Do this. Return every one of the records below word for word, leaving each line unchanged.

━━━ Information given

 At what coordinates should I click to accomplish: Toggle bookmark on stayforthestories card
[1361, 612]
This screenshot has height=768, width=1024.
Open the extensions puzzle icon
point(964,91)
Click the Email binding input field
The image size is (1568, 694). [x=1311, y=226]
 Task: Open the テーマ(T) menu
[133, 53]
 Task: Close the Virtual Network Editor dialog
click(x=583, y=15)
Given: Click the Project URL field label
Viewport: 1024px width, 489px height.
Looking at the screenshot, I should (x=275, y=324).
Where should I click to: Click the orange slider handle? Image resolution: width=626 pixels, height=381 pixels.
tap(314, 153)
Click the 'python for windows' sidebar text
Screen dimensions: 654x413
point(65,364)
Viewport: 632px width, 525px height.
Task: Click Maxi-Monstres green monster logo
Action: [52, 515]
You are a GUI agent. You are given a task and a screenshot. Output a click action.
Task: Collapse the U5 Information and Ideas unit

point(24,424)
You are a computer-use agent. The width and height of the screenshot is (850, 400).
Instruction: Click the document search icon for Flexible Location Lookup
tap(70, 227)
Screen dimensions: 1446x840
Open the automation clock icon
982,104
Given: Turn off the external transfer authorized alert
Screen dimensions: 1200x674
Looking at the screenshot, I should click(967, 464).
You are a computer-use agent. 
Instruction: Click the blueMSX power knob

━━━━━━

Exercise response.
 At what coordinates should I click to accomplish: Toggle bookmark on stayforthestories card
[1361, 612]
This screenshot has height=768, width=1024.
Open the extensions puzzle icon
point(964,91)
Click the Email binding input field
The image size is (1568, 694). [x=1311, y=226]
 Task: Open the テーマ(T) menu
[133, 53]
 Task: Close the Virtual Network Editor dialog
click(x=583, y=15)
Given: Click the Project URL field label
Viewport: 1024px width, 489px height.
Looking at the screenshot, I should (x=275, y=324).
Where should I click to: Click the orange slider handle? Image resolution: width=626 pixels, height=381 pixels.
tap(314, 153)
Click the 'python for windows' sidebar text
Screen dimensions: 654x413
point(65,364)
Viewport: 632px width, 525px height.
Task: Click Maxi-Monstres green monster logo
Action: [52, 515]
You are a GUI agent. You are given a task and a screenshot. Output a click action.
Task: Collapse the U5 Information and Ideas unit

point(24,424)
You are a computer-use agent. The width and height of the screenshot is (850, 400).
Instruction: Click the document search icon for Flexible Location Lookup
tap(70, 227)
Screen dimensions: 1446x840
Open the automation clock icon
982,104
Given: Turn off the external transfer authorized alert
Screen dimensions: 1200x674
Looking at the screenshot, I should click(967, 464).
You are a computer-use agent. 
Instruction: Click the blueMSX power knob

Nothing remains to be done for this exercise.